La Cour précise aussi la démarche permettant de déterminer le droit de la minorité linguistique d’obtenir des écoles francophones homogènes, ce qui correspond à la « limite supérieure » des degrés de services éducatifs auxquels la minorité linguistique a droit. L’article 23 s’étend au droit à une école homogène lorsque l’école envisagée est appropriée au regard de la pédagogie et des coûts, en fonction du nombre d’élèves concernés. La démarche consiste à examiner si un nombre comparable d’élèves de la majorité dispose d’une école homogène.

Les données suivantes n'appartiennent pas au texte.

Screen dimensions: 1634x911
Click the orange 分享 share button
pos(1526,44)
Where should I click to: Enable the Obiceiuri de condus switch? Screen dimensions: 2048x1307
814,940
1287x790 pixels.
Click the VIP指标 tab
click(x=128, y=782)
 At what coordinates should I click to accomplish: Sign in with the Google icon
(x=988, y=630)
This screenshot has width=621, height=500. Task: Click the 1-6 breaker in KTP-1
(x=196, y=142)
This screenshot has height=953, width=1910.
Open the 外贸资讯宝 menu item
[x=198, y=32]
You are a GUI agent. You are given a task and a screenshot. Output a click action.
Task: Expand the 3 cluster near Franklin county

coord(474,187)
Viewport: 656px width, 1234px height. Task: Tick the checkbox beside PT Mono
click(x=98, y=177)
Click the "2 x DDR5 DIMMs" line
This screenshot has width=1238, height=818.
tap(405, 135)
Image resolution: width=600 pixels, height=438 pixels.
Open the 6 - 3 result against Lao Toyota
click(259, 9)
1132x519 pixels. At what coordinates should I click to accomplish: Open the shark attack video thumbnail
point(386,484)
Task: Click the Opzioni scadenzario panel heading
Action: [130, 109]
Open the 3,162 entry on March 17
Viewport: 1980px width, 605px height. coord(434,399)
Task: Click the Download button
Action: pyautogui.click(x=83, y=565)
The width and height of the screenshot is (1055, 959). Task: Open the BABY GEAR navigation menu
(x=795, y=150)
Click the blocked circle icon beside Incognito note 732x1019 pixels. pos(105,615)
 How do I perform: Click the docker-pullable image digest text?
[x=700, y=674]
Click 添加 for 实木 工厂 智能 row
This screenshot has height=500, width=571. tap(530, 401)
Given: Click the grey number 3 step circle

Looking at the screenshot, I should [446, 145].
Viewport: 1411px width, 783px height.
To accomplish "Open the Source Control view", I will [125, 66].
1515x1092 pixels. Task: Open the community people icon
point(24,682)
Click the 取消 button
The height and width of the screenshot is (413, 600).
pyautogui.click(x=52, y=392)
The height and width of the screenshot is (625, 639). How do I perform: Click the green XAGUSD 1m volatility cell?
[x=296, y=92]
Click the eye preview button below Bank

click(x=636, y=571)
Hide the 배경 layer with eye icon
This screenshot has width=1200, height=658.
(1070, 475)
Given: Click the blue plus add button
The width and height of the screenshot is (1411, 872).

Désormais, la base de comparaison pour ce faire est étendue de l’échelle locale à l’échelle provinciale, afin de favoriser un traitement équitable partout dans la province.

Finalement, vu le sous-financement chronique des écoles francophones en Colombie-Britannique, la Cour suprême conclut que la Colombie-Britannique a enfreint le droit à l’instruction dans l’une des deux langues officielles. Ce droit de l’article 23 de la Charte est l’un des rares qui implique des obligations positives pour la province, devant être satisfaites en temps utile. Sa limitation en raison de « l’affectation juste et rationnelle de fonds publics limités » a été refusée par la Cour et n’est plus considérée comme un objectif réel et légitime.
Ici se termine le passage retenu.